§ **Text to read**
————
You have two ways to work on this challenge: from testbed or connecting to the provided VPN. If you start the VPN client on your laptop with the provided vpn.conf
, it will create a network interfaces called tap0
that behaves mostly like a normal network adapter. You can see that testbed is already connected using the ifconfig
(interface config) program, that shows all possible interfaces. In the output, other than the eth0
, the ethernet, and lo
, the loopback interface, there is the tap0
:
tap0: flags=4163 mtu 1500
inet 10.0.0.2 netmask 255.255.0.0 broadcast 10.0.255.255
ether a6:fa:6f:9f:9e:93 txqueuelen 100 (Ethernet)
RX packets 37297 bytes 3962150 (3.7 MiB)
RX errors 0 dropped 0 overruns 0 frame 0
TX packets 19710 bytes 1539152 (1.4 MiB)
————
§ **Exercise task 1**
Return each line of the records that contains the string "height".
§ **Exercise task 2**
Go on with the passage about the tap0 VPN interface, starting right after its last line.
The passage above and the records come from unrelated sources.

Entries for locating words and elements
————
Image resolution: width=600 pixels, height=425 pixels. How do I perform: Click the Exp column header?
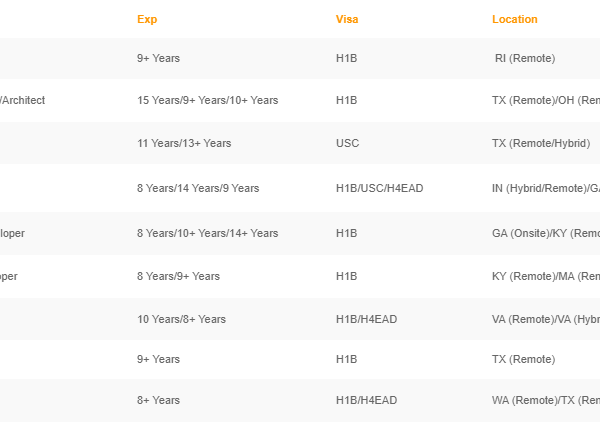[147, 19]
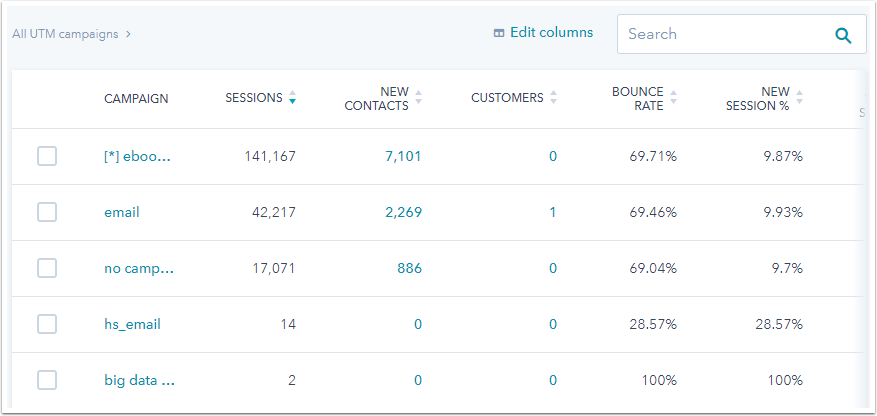Expand the All UTM campaigns breadcrumb chevron
877x416 pixels.
pos(129,34)
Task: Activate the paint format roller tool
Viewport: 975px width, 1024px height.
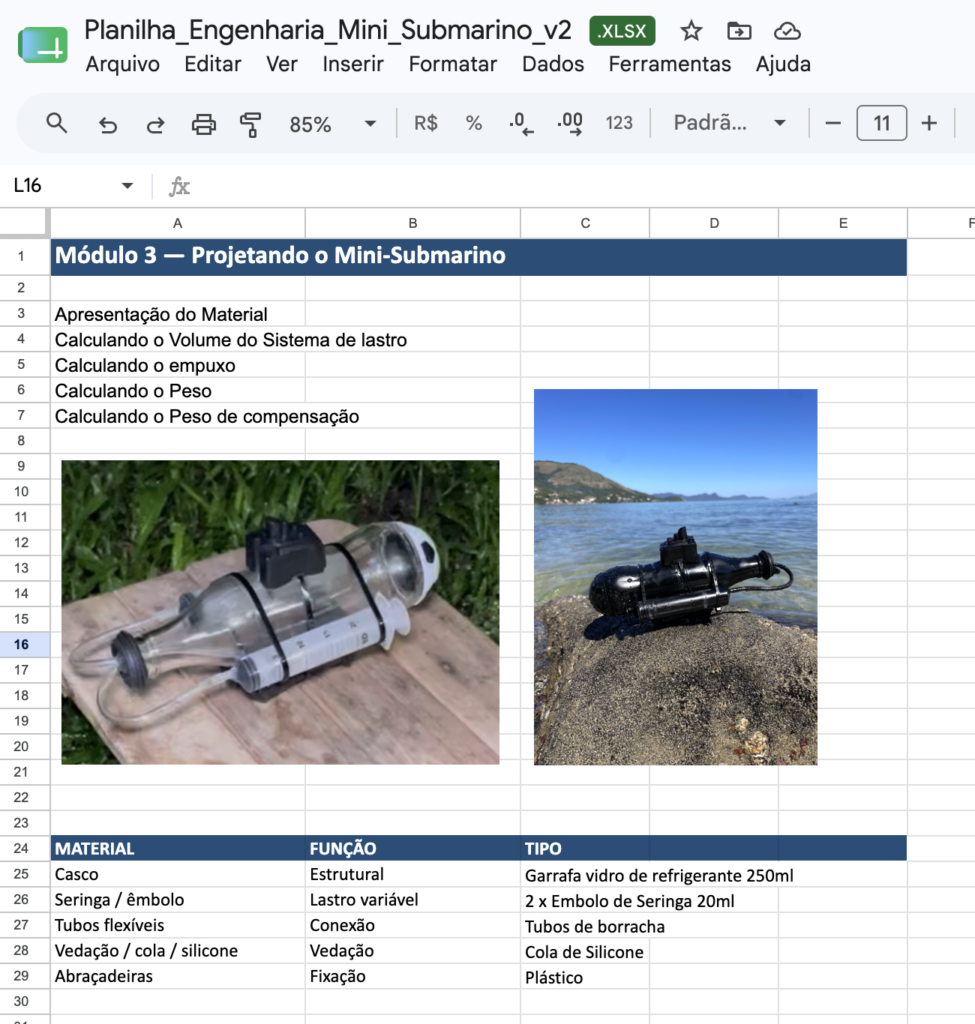Action: (251, 123)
————
§ **Expected answer 1**
Image resolution: width=600 pixels, height=425 pixels. How do I perform: Click the Exp column header?
Viewport: 975px width, 1024px height.

§ **Expected answer 2**
TX errors 0 dropped 0 overruns 0 carrier 0 collisions 0
VPN clients
You can connect with the laptop using any openvpn
:
- Linux: Install openvpn then
sudo openvpn vpn.conf
- Mac: tunnelblick
- Windows: openvpn
netcat and ping
To practice with the netcat
program, the firewall contains an *Echo Server* (on port 8080), a service that does absolutely nothing except sending out what it is given as input.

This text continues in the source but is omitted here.